We queried the publicly available policy statements for 84 of the largest health-care plans in the United States. Whereas breast reconstruction policies are publicly available for 94% of the plans examined, policies of only 39% of the plans for advanced ED treatment options and 62% for hypogonadism are publicly available.
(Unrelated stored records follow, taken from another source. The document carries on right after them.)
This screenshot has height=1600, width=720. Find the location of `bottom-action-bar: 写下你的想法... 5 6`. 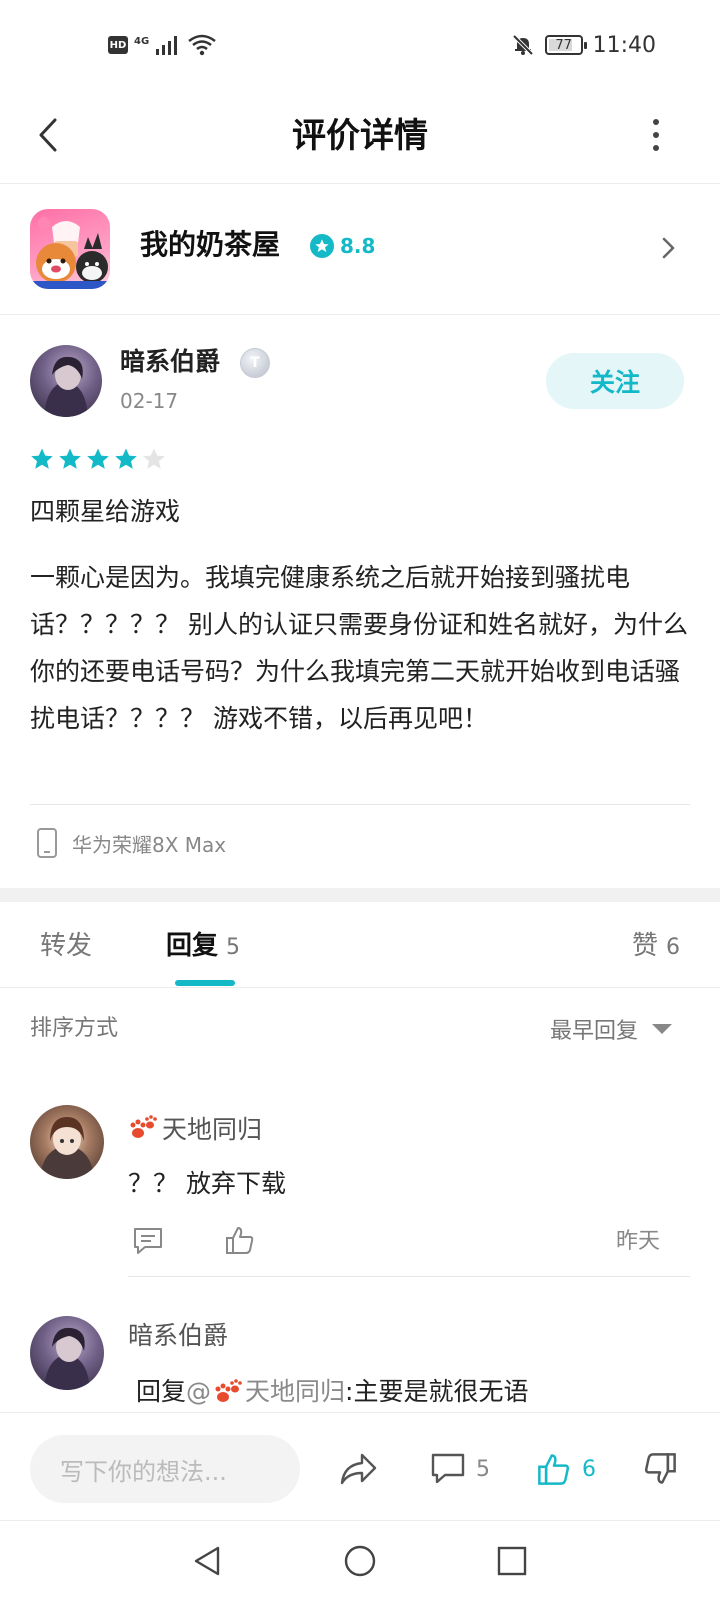

bottom-action-bar: 写下你的想法... 5 6 is located at coordinates (360, 1466).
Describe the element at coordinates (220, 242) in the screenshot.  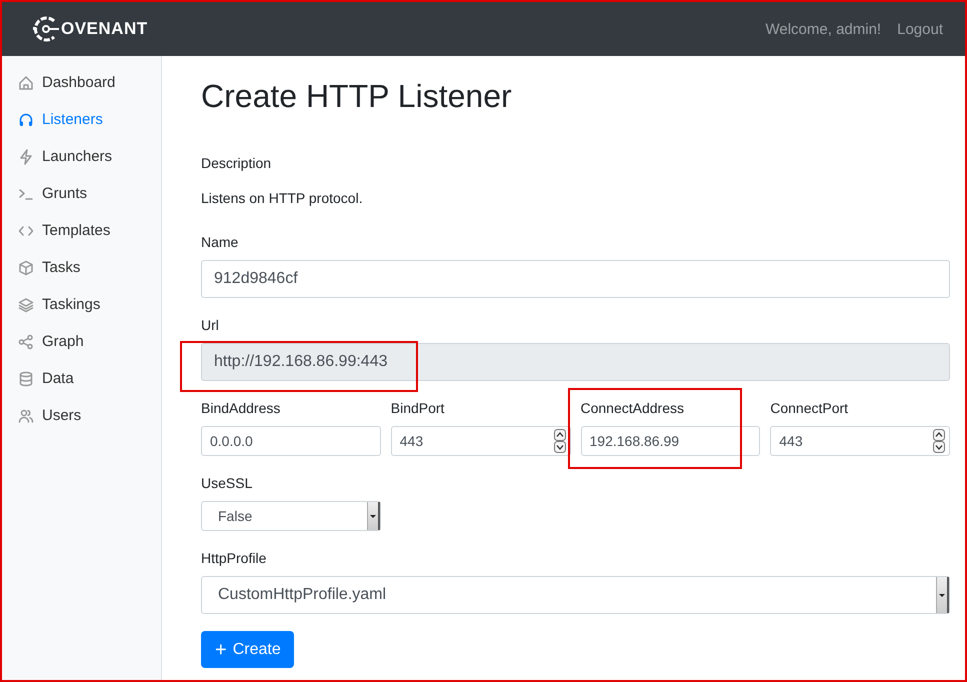
I see `field-label: Name` at that location.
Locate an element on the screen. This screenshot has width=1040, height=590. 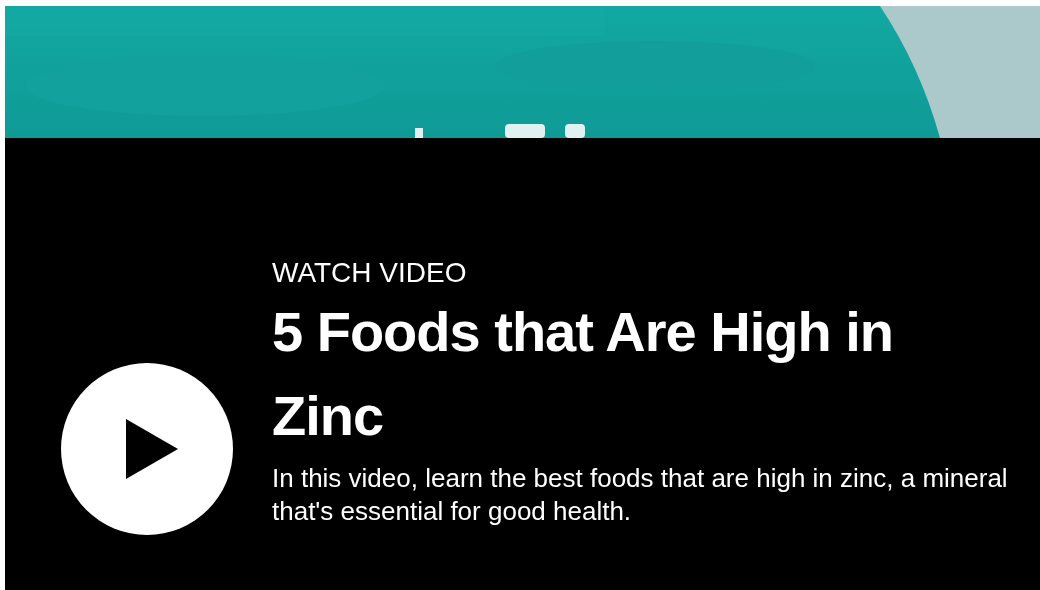
play-icon is located at coordinates (152, 449).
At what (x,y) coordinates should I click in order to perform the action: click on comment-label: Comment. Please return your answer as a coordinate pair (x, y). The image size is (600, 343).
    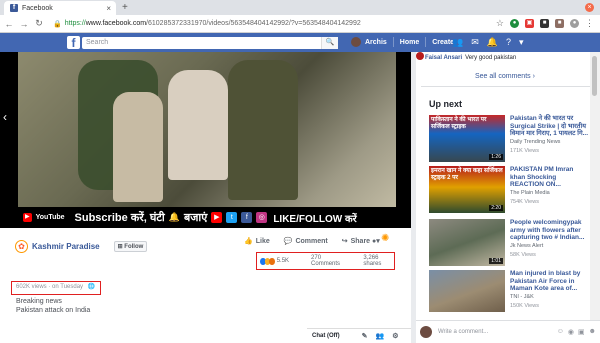
    Looking at the image, I should click on (312, 242).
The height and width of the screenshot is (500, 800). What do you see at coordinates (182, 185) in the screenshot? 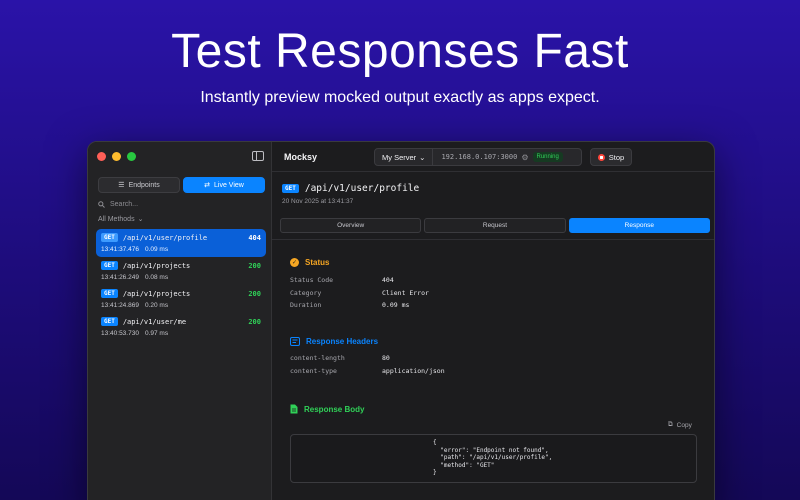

Of the plans that had publicly accessible data for ED coverage, 85% viewed penile prosthesis and intracavernosal injection as medically necessary, whereas 91% viewed androgen replacement as medically necessary for our index patient.

CONCLUSION

There is a lack of transparency among medical insurers regarding coverage of ED and hypogonadism in stark contrast to reconstructive breast surgery.

摘要

目的

为确定医疗保险政策在男性性健康状况覆盖方面的透明程度,我们研究了美国最大的医疗保险计划中公开可得的政策覆盖文件。

方法

我们在男性性健康范围内挑选了2名指标患者:(1)一名需要海绵体内注射治疗或阴茎假体的5型磷酸二酯酶难治性勃起功能障碍(ED)患者,以及(2)一名50岁经实验室确诊、有症状的性腺功能减退男性患者,该患者需要按照内分泌学会标准进行睾酮替代治疗。我们研究了关于标准治疗覆盖范围的政策文件。我们将乳房切除术后乳房重建作为对照。

结果

我们查询了美国84家最大医疗保健计划的公开政策声明。在所审查的计划中,94%的计划有公开的乳房重建政策,而只有39%的计划有关于晚期ED治疗方案的公开政策,62%的计划有关于性腺功能减退的公开政策。在有ED覆盖范围公开数据的计划中,85%认为阴茎假体和海绵体内注射是必要的医疗手段,而91%认为雄激素替代对我们的指标患者是必要的医疗手段。

结论

与乳房重建手术形成鲜明对比的是,医疗保险公司在ED和性腺功能减退的覆盖范围方面缺乏透明度。